American film actress (1913-2007)

Eleanor Stewart (February 2, 1913 - July 4, 2007), was an American film actress of the 1930s and 1940s, appearing mostly in Western films.

==Biography==

Born in Chicago, Stewart attended Northwestern University. She worked as a model, and after winning a talent contest she moved to Hollywood in the mid-1930s. Initially on contract with MGM, she eventually worked freelance for various studios, starring often as the heroine opposite Bob Steele, Tex Ritter, Jack Randall, Bob Custer, Ken Maynard and Tom Keene, among others. She is probably best known for her role in the serial The Fighting Devil Dogs, which was released throughout 1938. During the 1940s she did three Hopalong Cassidy films.

During World War II, she was a Gray Lady volunteer at the Veterans Administration Hospital in Los Angeles.

She was also a voice actor and a writer. She was the author of A Fair Vision, a book about the Pilgrims. Her career spanned a total of thirty six films.

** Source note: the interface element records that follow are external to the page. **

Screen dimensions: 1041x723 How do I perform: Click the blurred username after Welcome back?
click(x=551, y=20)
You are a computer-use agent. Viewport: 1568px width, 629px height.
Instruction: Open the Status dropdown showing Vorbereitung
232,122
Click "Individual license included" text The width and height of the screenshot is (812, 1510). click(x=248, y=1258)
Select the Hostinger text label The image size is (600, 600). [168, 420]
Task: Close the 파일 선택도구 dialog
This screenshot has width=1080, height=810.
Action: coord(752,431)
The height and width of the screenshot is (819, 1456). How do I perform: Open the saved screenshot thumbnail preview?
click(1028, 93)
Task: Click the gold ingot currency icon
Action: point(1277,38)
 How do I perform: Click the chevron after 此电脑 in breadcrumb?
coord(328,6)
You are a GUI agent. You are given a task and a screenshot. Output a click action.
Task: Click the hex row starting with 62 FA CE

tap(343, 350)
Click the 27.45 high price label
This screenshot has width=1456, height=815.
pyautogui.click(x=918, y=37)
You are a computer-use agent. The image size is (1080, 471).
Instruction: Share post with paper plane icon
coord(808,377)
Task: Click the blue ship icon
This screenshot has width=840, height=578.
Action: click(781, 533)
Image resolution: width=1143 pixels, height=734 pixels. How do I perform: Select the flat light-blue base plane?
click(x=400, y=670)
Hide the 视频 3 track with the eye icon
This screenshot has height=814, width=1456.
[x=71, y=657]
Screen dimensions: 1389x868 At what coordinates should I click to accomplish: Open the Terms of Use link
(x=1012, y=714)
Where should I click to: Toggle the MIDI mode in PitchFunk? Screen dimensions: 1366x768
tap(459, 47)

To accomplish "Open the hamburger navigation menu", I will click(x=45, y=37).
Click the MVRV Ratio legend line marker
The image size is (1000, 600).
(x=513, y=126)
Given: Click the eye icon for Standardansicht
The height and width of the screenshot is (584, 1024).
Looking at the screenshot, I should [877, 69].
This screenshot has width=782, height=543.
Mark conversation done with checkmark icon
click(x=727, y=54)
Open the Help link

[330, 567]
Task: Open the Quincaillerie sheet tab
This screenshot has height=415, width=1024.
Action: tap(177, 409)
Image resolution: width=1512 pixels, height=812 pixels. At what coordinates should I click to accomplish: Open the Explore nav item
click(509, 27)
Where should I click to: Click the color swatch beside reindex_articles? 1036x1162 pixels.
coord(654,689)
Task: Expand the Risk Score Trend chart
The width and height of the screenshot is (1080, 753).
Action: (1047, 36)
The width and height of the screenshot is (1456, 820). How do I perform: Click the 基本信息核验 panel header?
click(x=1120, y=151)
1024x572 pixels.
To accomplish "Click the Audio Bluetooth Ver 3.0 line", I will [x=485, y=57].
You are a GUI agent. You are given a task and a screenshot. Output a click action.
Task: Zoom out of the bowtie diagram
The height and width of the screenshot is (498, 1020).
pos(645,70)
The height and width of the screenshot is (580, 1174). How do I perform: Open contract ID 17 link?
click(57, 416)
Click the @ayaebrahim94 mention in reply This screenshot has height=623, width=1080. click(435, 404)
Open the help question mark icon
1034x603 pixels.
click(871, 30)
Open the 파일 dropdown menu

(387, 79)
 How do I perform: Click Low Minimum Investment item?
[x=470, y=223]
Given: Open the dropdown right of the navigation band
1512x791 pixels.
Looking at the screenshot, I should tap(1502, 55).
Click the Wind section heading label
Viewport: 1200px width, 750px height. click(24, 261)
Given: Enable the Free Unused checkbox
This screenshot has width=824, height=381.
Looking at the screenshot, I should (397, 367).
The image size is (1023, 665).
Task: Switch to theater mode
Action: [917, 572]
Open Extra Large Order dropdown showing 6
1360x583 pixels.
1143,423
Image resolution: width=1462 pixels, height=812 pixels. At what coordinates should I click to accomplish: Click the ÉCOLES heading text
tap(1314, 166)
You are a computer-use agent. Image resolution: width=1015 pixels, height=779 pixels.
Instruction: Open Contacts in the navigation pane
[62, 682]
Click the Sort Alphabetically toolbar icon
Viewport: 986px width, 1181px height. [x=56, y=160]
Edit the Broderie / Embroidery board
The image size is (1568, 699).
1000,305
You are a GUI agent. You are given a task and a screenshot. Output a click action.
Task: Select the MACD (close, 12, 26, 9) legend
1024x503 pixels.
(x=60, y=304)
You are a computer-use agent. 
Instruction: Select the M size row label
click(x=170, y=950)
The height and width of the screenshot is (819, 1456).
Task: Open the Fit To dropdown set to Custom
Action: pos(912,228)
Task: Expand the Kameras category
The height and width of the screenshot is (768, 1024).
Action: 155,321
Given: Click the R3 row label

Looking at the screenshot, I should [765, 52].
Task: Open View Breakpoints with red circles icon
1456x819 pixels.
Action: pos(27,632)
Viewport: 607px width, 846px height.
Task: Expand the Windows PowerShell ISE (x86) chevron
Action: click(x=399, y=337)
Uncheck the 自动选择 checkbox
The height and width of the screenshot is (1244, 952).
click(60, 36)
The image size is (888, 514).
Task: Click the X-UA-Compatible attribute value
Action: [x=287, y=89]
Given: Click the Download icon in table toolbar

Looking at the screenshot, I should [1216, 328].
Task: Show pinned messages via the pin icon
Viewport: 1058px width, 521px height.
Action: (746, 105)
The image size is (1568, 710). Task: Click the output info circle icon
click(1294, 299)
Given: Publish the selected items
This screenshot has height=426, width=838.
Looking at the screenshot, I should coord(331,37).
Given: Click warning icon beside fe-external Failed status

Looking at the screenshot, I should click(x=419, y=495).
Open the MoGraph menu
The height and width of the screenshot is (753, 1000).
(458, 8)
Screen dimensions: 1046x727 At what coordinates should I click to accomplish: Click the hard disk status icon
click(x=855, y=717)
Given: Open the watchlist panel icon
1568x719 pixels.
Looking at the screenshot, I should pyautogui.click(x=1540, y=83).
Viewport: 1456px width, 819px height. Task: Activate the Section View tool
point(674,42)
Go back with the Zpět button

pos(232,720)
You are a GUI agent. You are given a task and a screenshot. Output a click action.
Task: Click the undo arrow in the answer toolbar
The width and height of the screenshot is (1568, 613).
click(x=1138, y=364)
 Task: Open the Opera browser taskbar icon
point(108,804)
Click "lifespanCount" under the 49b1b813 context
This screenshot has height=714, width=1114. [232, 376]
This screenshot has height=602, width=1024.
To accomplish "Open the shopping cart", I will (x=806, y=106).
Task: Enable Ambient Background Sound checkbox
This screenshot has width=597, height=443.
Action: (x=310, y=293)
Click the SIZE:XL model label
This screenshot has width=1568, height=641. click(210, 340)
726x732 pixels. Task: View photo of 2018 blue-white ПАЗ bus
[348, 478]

Retiring from film in the 1940s, her last role of the era was in the 1944 Hopalong Cassidy film Mystery Man. She had no acting roles until 1979, when she played a small role in the film The Orphan.

==Personal life==

Twice married, she had one child, a daughter, Karen Peterson, from her first marriage to MGM publicity man Les Peterson. Her second marriage was to Maurice Greiner, from 1991 until her death.

==Partial filmography==
- The Gun Ranger (1936)
- Headin' for the Rio Grande (1936)
- Red Lights Ahead (1936)
- Headline Crasher (1936)
- Where Trails Divide (1937)
- Arizona Days (1937)
- Range Defenders (1937)
- The Rangers Step In (1937)
- Santa Fe Rides (1937)
- Trapped by G-Men (1937)
- The Fighting Devil Dogs (1938, serial)
- The Mexicali Kid (1938)
- The Painted Trail (1938)
- Rolling Caravans (1938)
- Stagecoach Days (1938)
- Flaming Lead (1939)
- Waterloo Bridge (1940)
- Pirates on Horseback (1941)
- Riders of the Timberline (1941)
- Men of San Quentin (1942)
- Silver Queen (1942)
- Mystery Man (1944)

==Death==
On July 4, 2007, Stewart died in Rancho Bernardo, California, from complications of Alzheimer's disease, at the age of 94.